- **Problem requirements**: Among the entries below, only the lines starting at the one with "465). tap(149, 45)" and ending at the one with "Given: Toggle the Быстрый доступ checkbox", both included, are to be printed exactly.

- **Data records**:
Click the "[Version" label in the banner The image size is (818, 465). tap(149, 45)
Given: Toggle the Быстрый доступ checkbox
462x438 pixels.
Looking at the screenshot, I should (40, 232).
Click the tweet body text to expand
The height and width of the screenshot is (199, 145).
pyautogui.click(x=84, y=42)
---
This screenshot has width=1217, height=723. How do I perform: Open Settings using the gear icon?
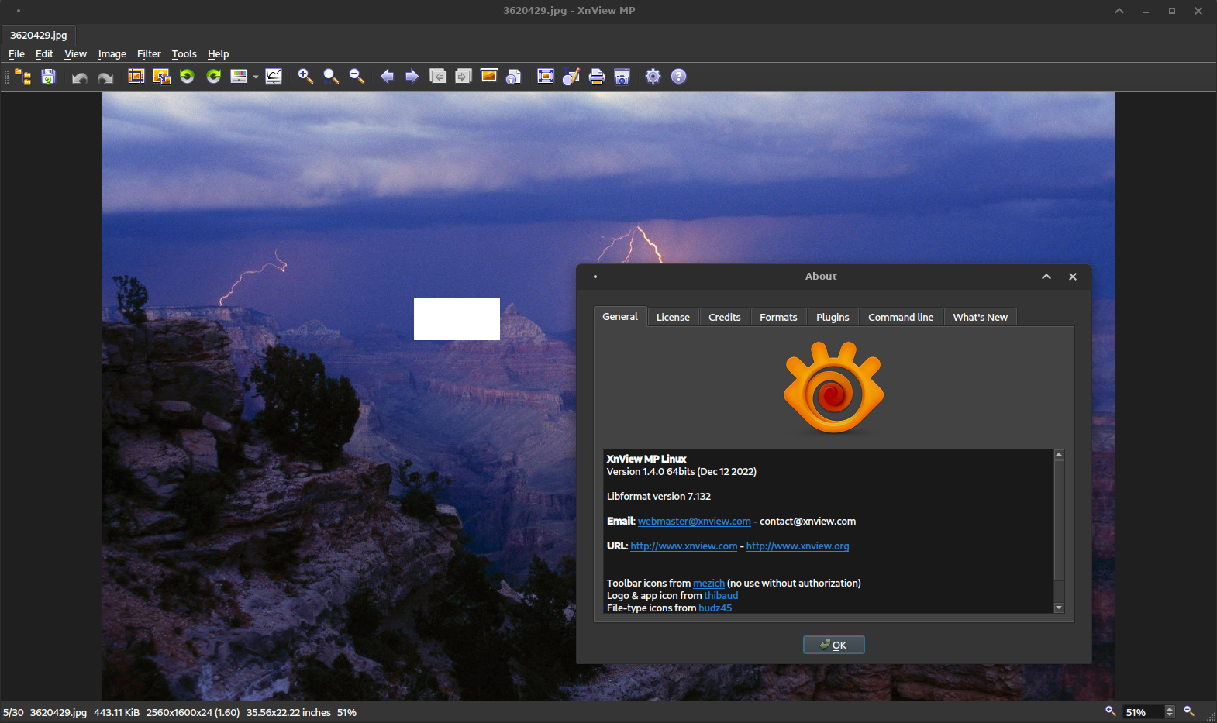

- **Output of the exercise**:
Click the "[Version" label in the banner The image size is (818, 465). tap(149, 45)
Given: Toggle the Быстрый доступ checkbox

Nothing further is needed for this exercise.